Jumat 07 Dec 2018 03:50 WIB

Bangladesh Tolak Tuduhan Cuci Otak Etnis Rohingya

Lebih dari 730.000 warga Rohingya melarikan diri.

Rep: Haura Hafizhah/ Red: Muhammad Hafil
Muslim Rohingya tiba di Desa Thae Chaung, Sittwe, negara bagian Rakhine, Myanmar, Rabu (21/11).
Foto: Nyunt Win/EPA EFE
Muslim Rohingya tiba di Desa Thae Chaung, Sittwe, negara bagian Rakhine, Myanmar, Rabu (21/11).

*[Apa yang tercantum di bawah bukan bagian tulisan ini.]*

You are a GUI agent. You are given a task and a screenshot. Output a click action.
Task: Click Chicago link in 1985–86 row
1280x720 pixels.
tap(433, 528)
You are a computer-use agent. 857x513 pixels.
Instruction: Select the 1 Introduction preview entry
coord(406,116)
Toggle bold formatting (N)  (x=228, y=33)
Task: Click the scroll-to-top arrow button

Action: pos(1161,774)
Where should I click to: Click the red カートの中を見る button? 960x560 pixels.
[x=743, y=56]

REPUBLIKA.CO.ID, DHAKKA--Bangladesh memanggil duta besar Myanmar untuk mengklarifikasi komentar tidak bertanggung jawab yang dibuat oleh menteri agama Myanmar. Terutama, terkait tuduhan tentang Muslim Rohingya.

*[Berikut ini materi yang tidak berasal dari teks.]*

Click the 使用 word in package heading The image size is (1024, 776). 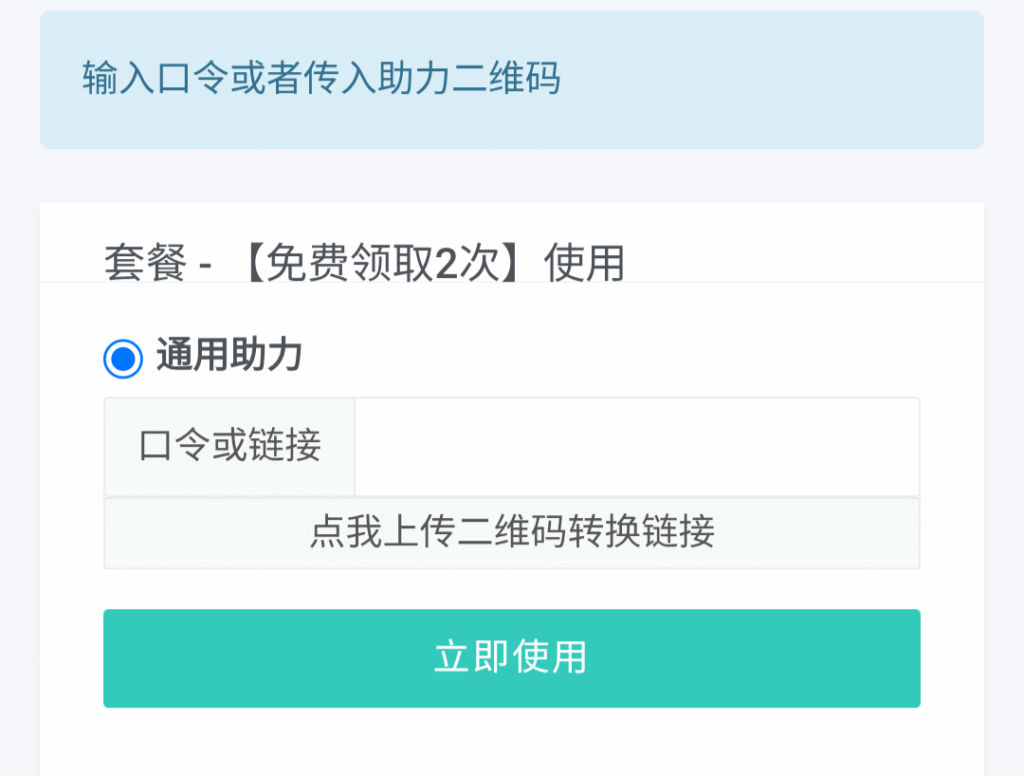click(585, 264)
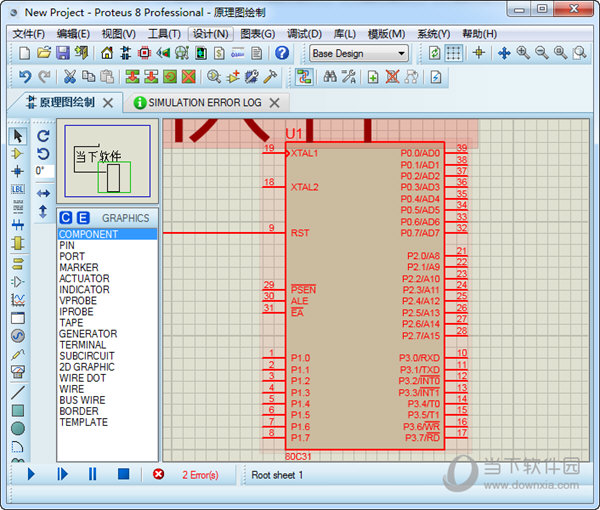The image size is (600, 510).
Task: Click the 2 Error(s) status message
Action: tap(200, 475)
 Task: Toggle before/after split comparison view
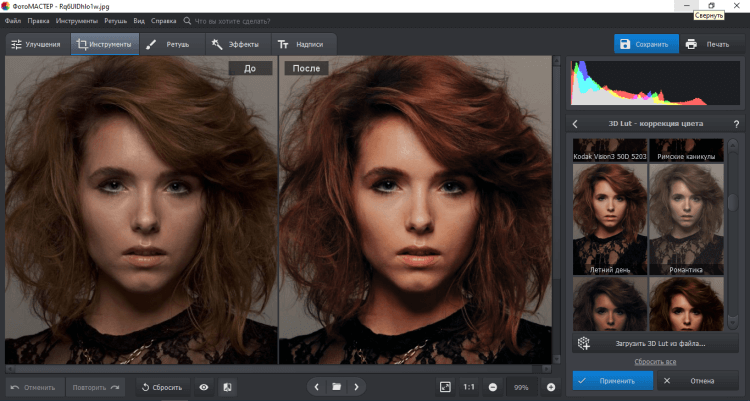pyautogui.click(x=227, y=387)
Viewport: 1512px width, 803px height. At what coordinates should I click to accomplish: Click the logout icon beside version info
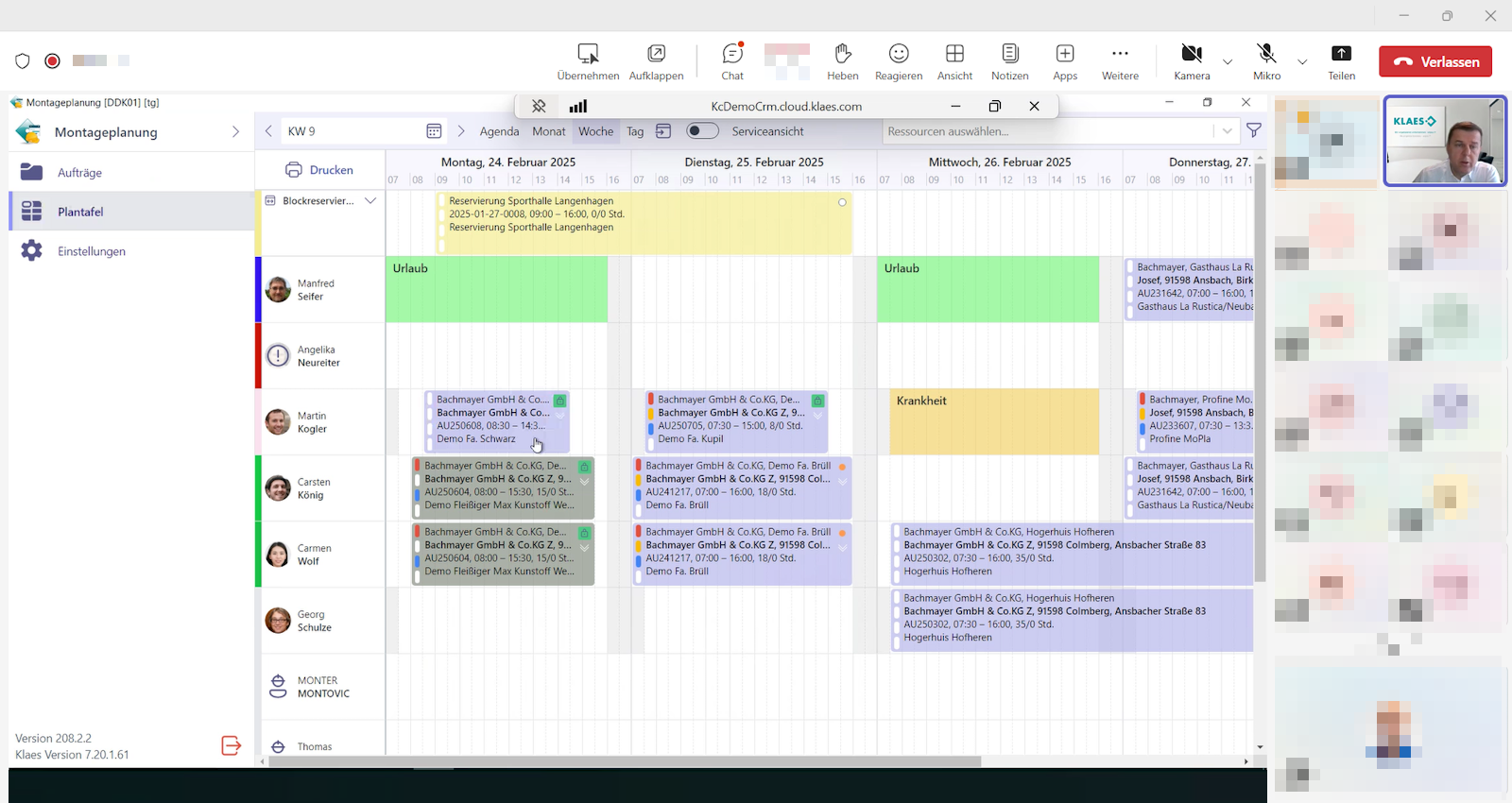231,746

Pejabat senior di kementerian luar negeri Bangladesh mengatakan menteri agama Myanmar Thura Aung Ko, dalam sebuah video yang dirilis oleh situs berita NewsWatch, Jumat (7/12), mengatakan, muslim Rohingya yang hidup sebagai pengungsi di Bangladesh setelah melarikan diri dari Myanmar sedang "dicuci otak" menjadi "berbaris" di negara yang mayoritas beragama Buddha.

"Kami sangat menentang komentar provokatif menteri mereka. Itu juga melukai sentimen Muslim, ”katanya dilansir dari Reuters.

Terkait komentar tentang "berbaris di Myanmar", dia tidak pernah mendorong radikalisme. “Jika Anda memberi mereka kewarganegaraan dan properti mereka kembali, mereka akan mencalonkan diri untuk Myanmar. Alih-alih melakukan itu, Anda membuat pernyataan provokatif? Ini sangat disayangkan, ”kata pejabat itu.

Lebih dari 730.000 warga Rohingya melarikan diri dari negara bagian Rakhine di Myanmar setelah penumpasan tentara yang brutal Agustus lalu, kata badan-badan PBB, dan sekarang tinggal di tenda pengungsi Bangladesh yang padat.

Peneliti PBB menuduh tentara Myanmar melakukan pembunuhan massal, pemerkosaan dan membakar ratusan desa dengan "niat genosida". Myanmar membantah sebagian besar tuduhan tersebut.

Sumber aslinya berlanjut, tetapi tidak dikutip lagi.